This exhibition could be considered as an illustration of the highly significant statement made by Pissarro towards the end of his life when, in 1895, he had just seen the Cézanne paintings the art dealer Vollard had brought together in his Parisian art gallery : « in Pontoise, Cézanne […] was influenced by me and I by him. […] What is striking is […] the affinity between certain landscapes he painted in Auvers and Pontoise and mine. By Jove! We were inseparable! But one thing is certain; each of us retained the only thing that matters, "his sense of feeling"… This is easy to demonstrate…» (letter to his son Lucien, November 22, 1895).
The Musée d'Orsay show assembles some sixty paintings and a number of graphic works from public and private collections around the world, with the aim of exploring the relationship between the work of Paul Cézanne (1839-1906) and Camille Pissarro (1830-1903) over the two decades of their close friendship from around 1865 – the beginning of their careers – until 1885. They first met in Paris in the studio of a Swiss painter in 1861, and a profound and lasting friendship was to develop between them. In 1874, Cézanne stated how important he felt Pissarro's appreciation of him to be: «I, who have a good opinion of myself, know he [Pissarro] has a good opinion of me … » (letter to his mother, September 26, 1874).
With its English title; "Pioneering Modern Painting: Cézanne and Pissarro 1865-1885", the exhibition has been conceived by Joachim Pissarro, great-grandson of the artist and the Curator at the Museum of Modern Art in New York: the show presents the two artists on an equal footing and features, throughout its succession of chronological thematic sections, a number of paired works, each an apt demonstration of the interplay between them.
Portraits and self-portraits, still-lifes and landscapes – of Louveciennes and later of Pontoise and Auvers-sur-Oise – are juxtaposed to illuminate the converging visions of Cézanne and Pissarro in around 1875: if, amongst the Impressionists, Monet and Sisley were attracted to the theme of water, Cézanne and Pissarro concentrated mostly on the countryside, painting traditional villages with their streets and houses, winding roads and views of the woods .With the Franco-Prussian war and the Commune, Monet went to settle in Argenteuil in December 1871, while in 1872, Pissarro chose the region of Pontoise and Auvers-sur-Oise where he was soon joined by Cézanne who shared with him his art of giving structure to the painted landscape. In return, several Cézanne paintings show the benefit of Pissarro’s advice, who had urged his friend to lighten the dark range of colours that had characterised his early work. It was Pissarro then, who initiated the naturalistic trend with pastoral themes within Impressionism: a role that would be confirmed by a number of writers and critics such as Emile Zola, Théodore Duret and Gustave Geffroy.

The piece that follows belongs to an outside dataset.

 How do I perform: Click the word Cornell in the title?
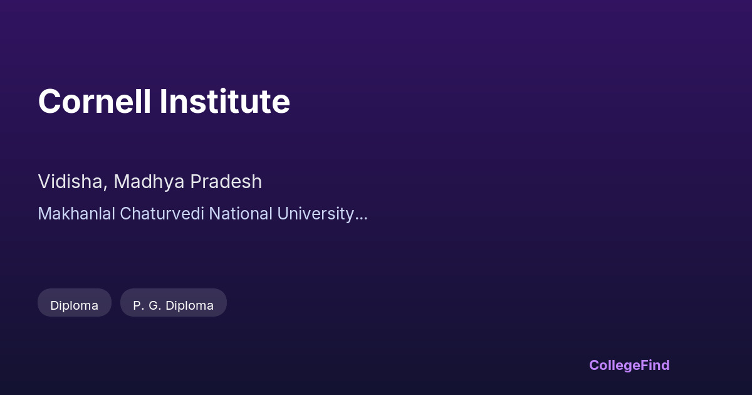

Later, Cézanne would reinterpret several of Pissarro's earlier compositions and would adopt some of the elder man's long held points of view.
Hanging their work together and highlighting their "kinship" – as apparent in their approach to the "silent world" of their still-lifes as in their exploration of "rustic" themes – and exploring the enduring links that united the two men until their last meetings in the mid-1880s, enables Cézanne and Pissarro to be interpreted from a fresh angle. Yet each was keen to assert his own personality. In contrast to Cézanne's pure, analytical and deserted landscapes, Pissarro preferred an inhabited environment often evoking a human presence by introducing peasants into his compositions.
Pissarro continued to be a faithful and passionate apologist for Cézanne's art: "You would find it hard to believe how difficult it is to have certain art-lovers, friends of the Impressionists, understand fully all the great qualities of Cézanne. […] Degas and Renoir are enthusiasts of Cézanne's work. […] Was I well-inspired when in 1861, Oller and I went to see that curious Provencal in the Swiss studio where Cézanne was painting academic studies that were the laughing stock of all those sterile students in the school…" (letter to his son Lucien, December 4, 1895). And Cézanne also admitted to his debt to the painter whom in 1905 he called "the humble and colossal Pissarro", confiding towards the very end of his life: "As for the old Pissarro, he was a father to me. He was a man to be consulted and something like God" (according to J. Borély, "Cézanne à Aix", L’Art vivant, 1926).